Angesichts der steigenden Macht der Muslimbrüder, die nahezu 75% der Parlamentssitze sowie den Präsidenten stellen, löste der Militärrat das Parlament auf, offiziell wegen eines formalen Fehlers im Wahlgesetz, doch de facto ist dies nichts anderes als eine schleichende Konterrevolution. Der Militärrat hat nun die legislative Vollmacht inne und sichert sich schon eine umfassende Autonomie gegenüber dem Präsidenten. So entscheidet der Militärrat über jegliche militärische Aktivitäten, stellt den Verteidigungsminister und hat auch die Aufsicht über Staatshaushalt. Der ”unabhängige” Verfassungsrat, der nun vom Militärrat gewählt wurde, entscheidet über die Befugnisse des Präsidenten und des Parlaments. Eine Farce da jener größtenteils aus Richter_innen besteht, die alle aus der Regentschaft Mubaraks stammen und selbst falls diese es wagen würden nicht im Sinne des Militärs zu handeln, sicherte sich der Militärrat das Vetorecht. Daher war auch die Präsidentschaftswahl nichts weiter als die Installierung eines ”Marionettenpräsidenten”.

Zwar hat Mursi das Parlament per Dekret wieder eingeführt, jedoch erklärte der Verfassungsrat dies für ungültig. Von einem Machtkampf kann aber kaum die Rede sein, da Mursi daraufhin erklärte, er wolle Konfrontationen verhindern und daher mit der Justiz den Dialog suchen, was ein klarer Verrat an die Revolution bedeutet.

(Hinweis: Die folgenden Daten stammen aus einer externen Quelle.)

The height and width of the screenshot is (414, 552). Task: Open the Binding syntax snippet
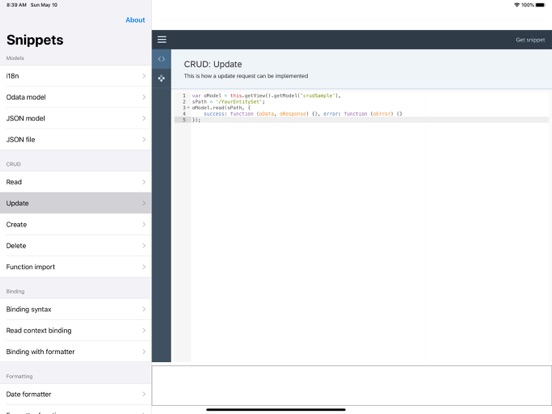[76, 309]
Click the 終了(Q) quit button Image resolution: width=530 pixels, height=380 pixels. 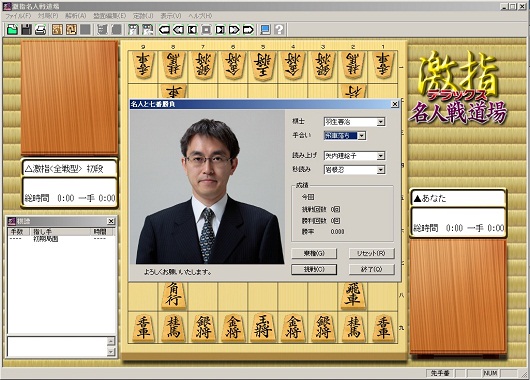[371, 269]
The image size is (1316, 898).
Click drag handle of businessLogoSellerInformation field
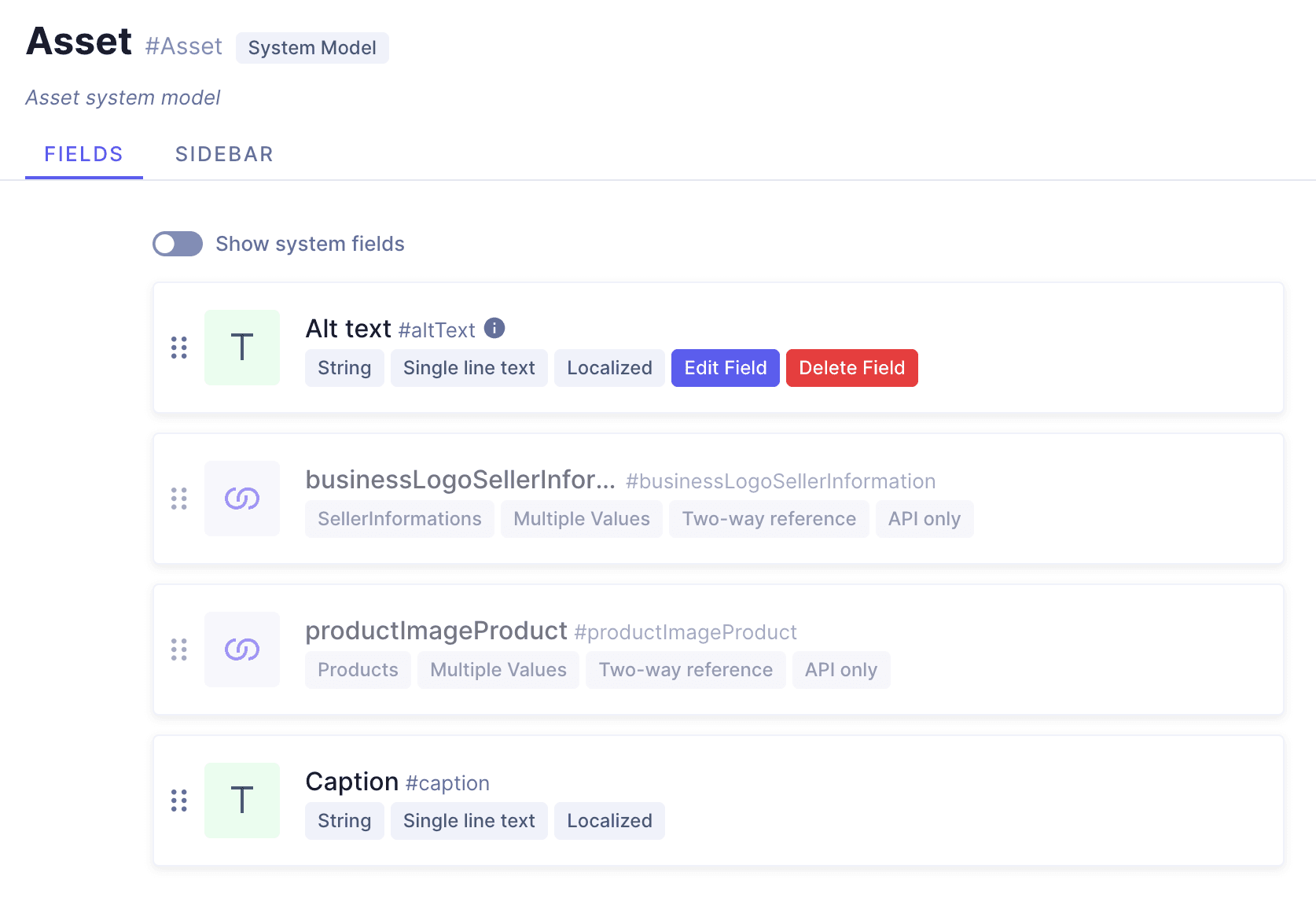[179, 499]
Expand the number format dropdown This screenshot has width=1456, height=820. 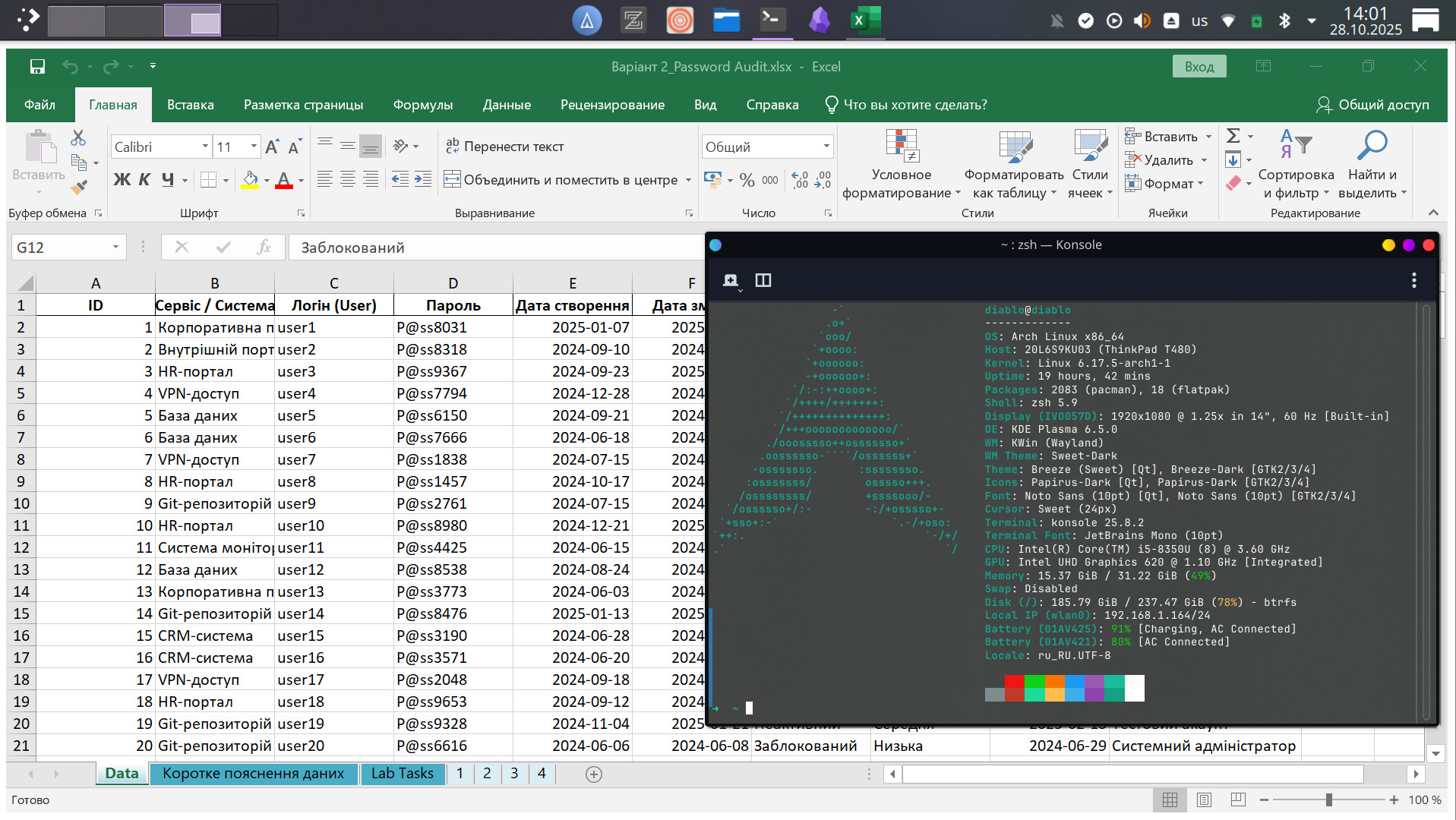point(826,147)
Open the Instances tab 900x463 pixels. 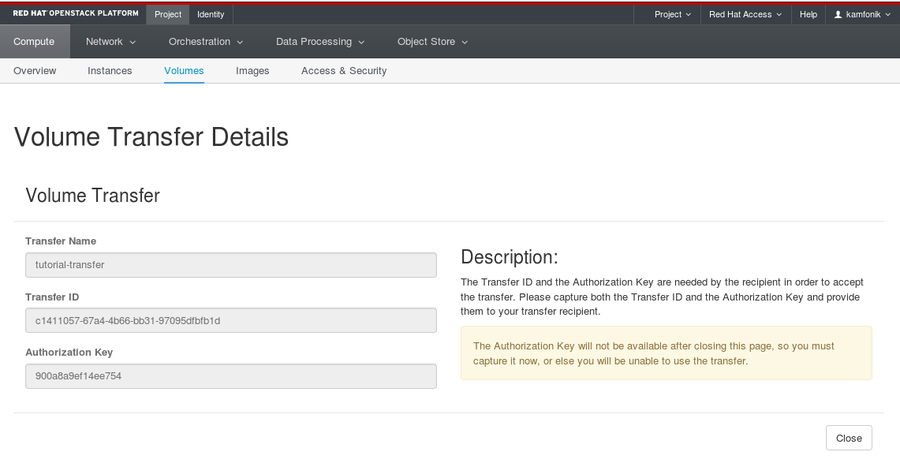tap(110, 71)
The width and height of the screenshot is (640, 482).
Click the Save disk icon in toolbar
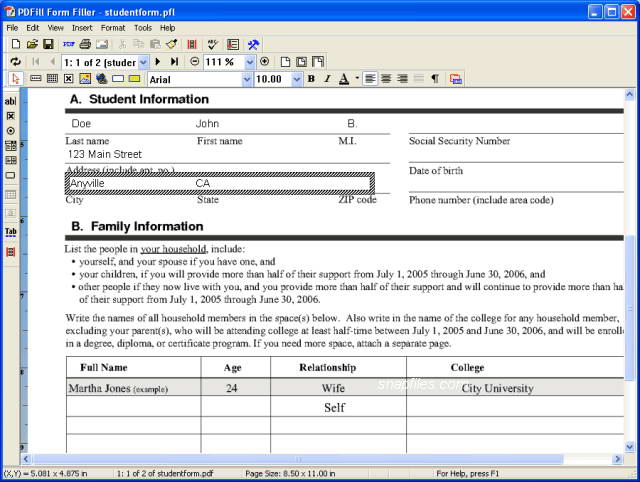click(50, 45)
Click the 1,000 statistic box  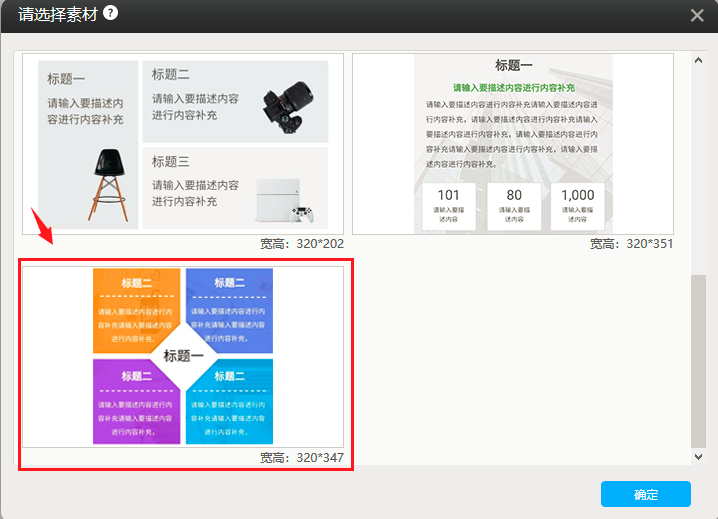tap(577, 205)
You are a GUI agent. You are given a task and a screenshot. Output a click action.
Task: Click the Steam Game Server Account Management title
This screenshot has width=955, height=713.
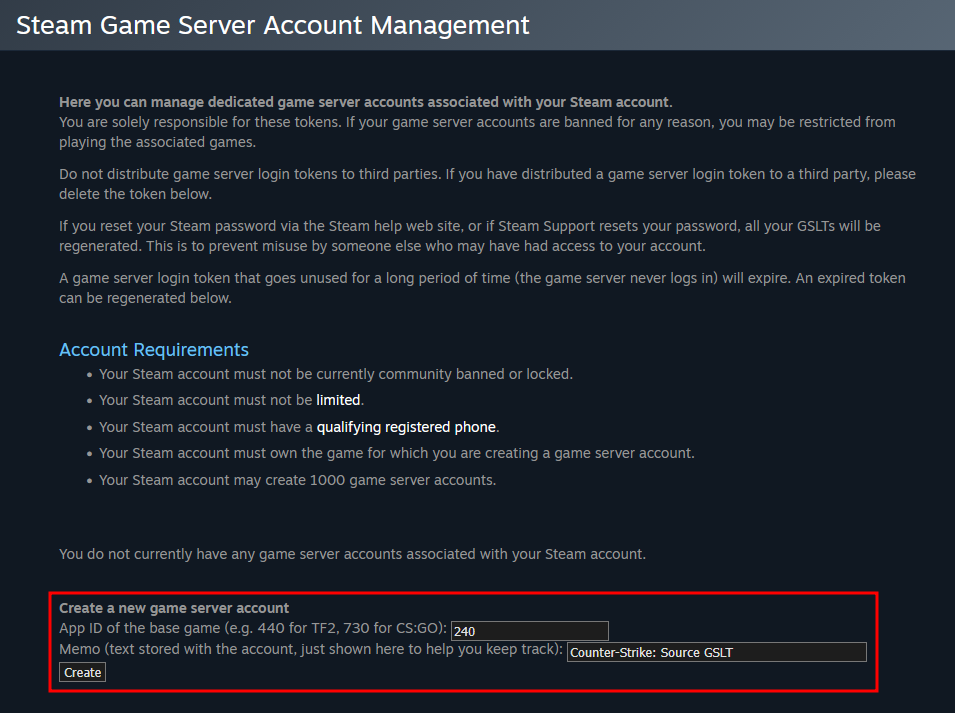click(273, 25)
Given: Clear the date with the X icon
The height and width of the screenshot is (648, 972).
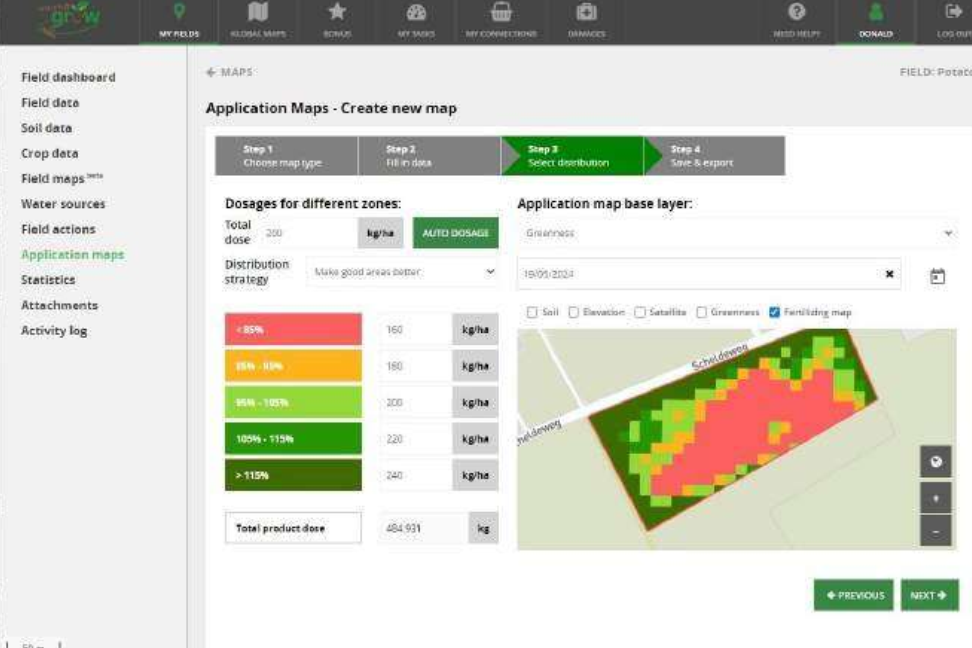Looking at the screenshot, I should (890, 274).
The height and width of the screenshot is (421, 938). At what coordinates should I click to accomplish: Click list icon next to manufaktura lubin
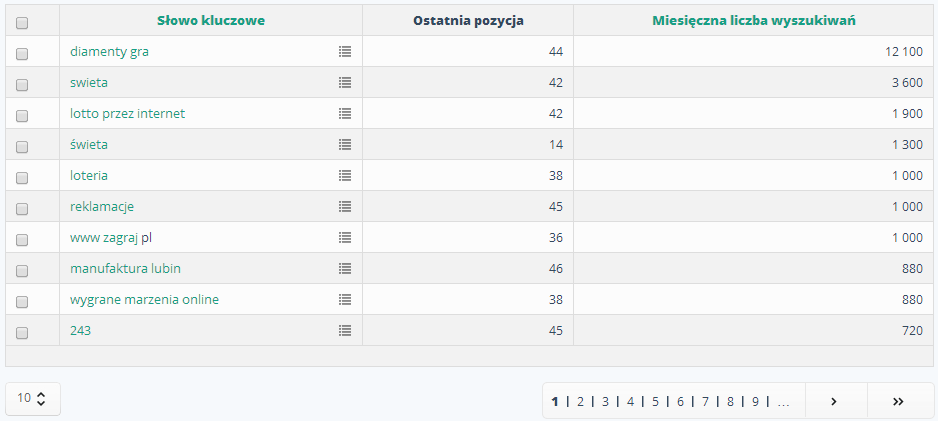coord(345,268)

Die Zukunft Ägyptens ist ungewiss, doch sicher ist das der Militärrat nur mit einer erneuten Revolution entmachtet werden kann und muss. Mursi ist dafür eindeutig der Falsche. Er wird die sozialen Probleme des Landes nicht lösen können, da er eine klare pro-kapitalistische Perspektive vertritt. Das heißt er vertritt ein System, dass das Volk in zwei Klassen teilt, Bourgeoisie und Arbeiter_innenklasse. Ein System das auf die Ausbeutung der arbeitenden Klasse basiert zur Profitmaximierung einzelner Kapitalisten. Die sozialen Probleme können nur dann gelöst werden, wenn der Kapitalismus und somit die Klassengesellschafft abgeschafft wird.  Daher muss die Perspektive nicht nur den Kampf gegen den Militärrat lauten sondern auch gegen alle Vertreter des Kapitals, einschließlich Mursi.

Die ägyptische Revolution ist eine unvollendete, da sich am System nahezu nichts verändert hat. Das heißt zwar nicht, dass die Revolution besiegt wurde, jedoch wurde die Dynamik der Bewegung geschwächt durch den Sieg Mursi’s, da sich viele nun der illusionären Hoffnung hingeben er könne das Land retten.

Der Fokus für die Zukunft muss daher sein, dass alle Revolutionäre sowie die Arbeiter_innenklasse sich organisieren um gegen den Kapitalismus und für den Sozialismus zu kämpfen. Es müsse eine revolutionäre Jugendorganisation und eine revolutionäre Partei gebildet werden, die die Massen organisieren um die sozialistische Revolution zu erreichen. In diesem Sinne, One Solution – Revolution !!!